The game was designed in favor to NCR territory.
If they had had a map node system then we could easily have had a city from Arizona or some other pro-Legion place and we'd have more to go on.
But due to this [censored] awful crap sandbox map the game had to be sided on one side of the river and NCR's side won due to including House and the actual "Vegas".
So I would rather blame it on that Obsidian had to work with a crappy sandbox map and barely had 2 years to make the game than to say that they were "designed as the baddies."
Regardless of the initial plan, they still come out as the baddies; most NPCs range from dislike to fear of them and all we see from them are atrocities. That may have been caused by design limitations, but it's what happened.

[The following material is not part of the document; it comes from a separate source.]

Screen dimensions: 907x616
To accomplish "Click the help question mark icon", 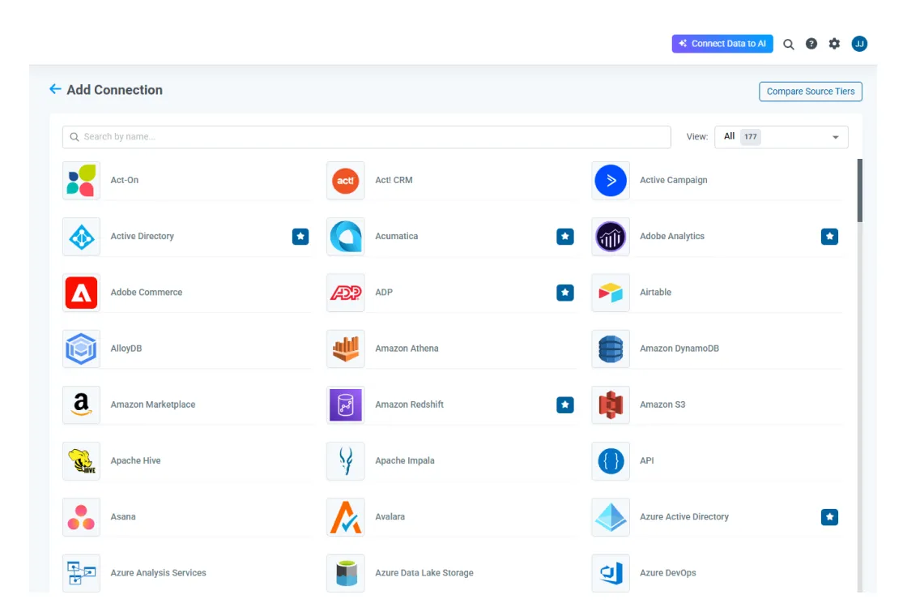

Those atrocities as you'd call them is just good ol' psychological warfare, and it's definitely demoralizing NCR troops, so nothing wrong there. While you never actually *see* anything good from the Legion, do keep in mind that all you see is their war camps.
I don't buy any of this "they're simply evil" nonsense, because when it comes down to it it's all about personal perspective.
Look, no offense, but nobody took this argument out of context; this statement is startlingly inaccurate
in context. You are literally saying that crucifixion of entire town populations, forced slavery and abuse of women, etc, are just "good ol'" (to use your exact words) terror tactics.
Yes, they are "good ol'" terror tactics. But, you see, the thing about
terror tactics? They're supposed to be overly brutal and horrifying to, y'know, cause terror. Legion's methods of enforcing law are most certainly evil; whether you believe the ends justify the means is another thing, but arguing that what they do is in of itself anything but evil is simply nonsensical.
Human crucifixion simply for being "immoral" can't be called anything but an atrocity, as far as I'm concerned. It's horrific, brutal, and entirely disproportional.